=== GIVEN RECORDS ===

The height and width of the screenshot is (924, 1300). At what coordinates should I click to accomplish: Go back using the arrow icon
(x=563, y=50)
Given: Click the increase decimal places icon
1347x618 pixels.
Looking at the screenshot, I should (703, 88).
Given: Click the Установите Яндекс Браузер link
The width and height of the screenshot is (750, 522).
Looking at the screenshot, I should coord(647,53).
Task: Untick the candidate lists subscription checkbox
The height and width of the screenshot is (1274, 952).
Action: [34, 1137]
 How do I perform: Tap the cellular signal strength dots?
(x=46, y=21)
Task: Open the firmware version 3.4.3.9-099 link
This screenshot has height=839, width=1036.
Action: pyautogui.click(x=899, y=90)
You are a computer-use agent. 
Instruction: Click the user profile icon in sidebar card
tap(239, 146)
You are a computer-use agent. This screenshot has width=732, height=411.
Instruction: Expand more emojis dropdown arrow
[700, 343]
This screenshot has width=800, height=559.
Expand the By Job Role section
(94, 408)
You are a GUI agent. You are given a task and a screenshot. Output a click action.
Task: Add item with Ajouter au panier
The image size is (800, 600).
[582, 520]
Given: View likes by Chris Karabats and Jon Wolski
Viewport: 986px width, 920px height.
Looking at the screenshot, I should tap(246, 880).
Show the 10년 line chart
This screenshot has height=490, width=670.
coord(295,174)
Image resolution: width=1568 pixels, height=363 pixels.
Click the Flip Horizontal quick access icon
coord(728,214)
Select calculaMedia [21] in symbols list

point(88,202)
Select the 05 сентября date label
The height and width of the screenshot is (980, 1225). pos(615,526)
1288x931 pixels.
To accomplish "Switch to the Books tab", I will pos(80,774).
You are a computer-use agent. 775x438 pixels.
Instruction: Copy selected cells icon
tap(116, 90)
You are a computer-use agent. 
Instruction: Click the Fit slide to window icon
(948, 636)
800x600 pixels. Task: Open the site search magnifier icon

===

WHAT TO PRODUCE: Please show each line in the records above that contains "link".

RESULT OF THE EXERCISE:
Given: Click the Установите Яндекс Браузер link
Task: Open the firmware version 3.4.3.9-099 link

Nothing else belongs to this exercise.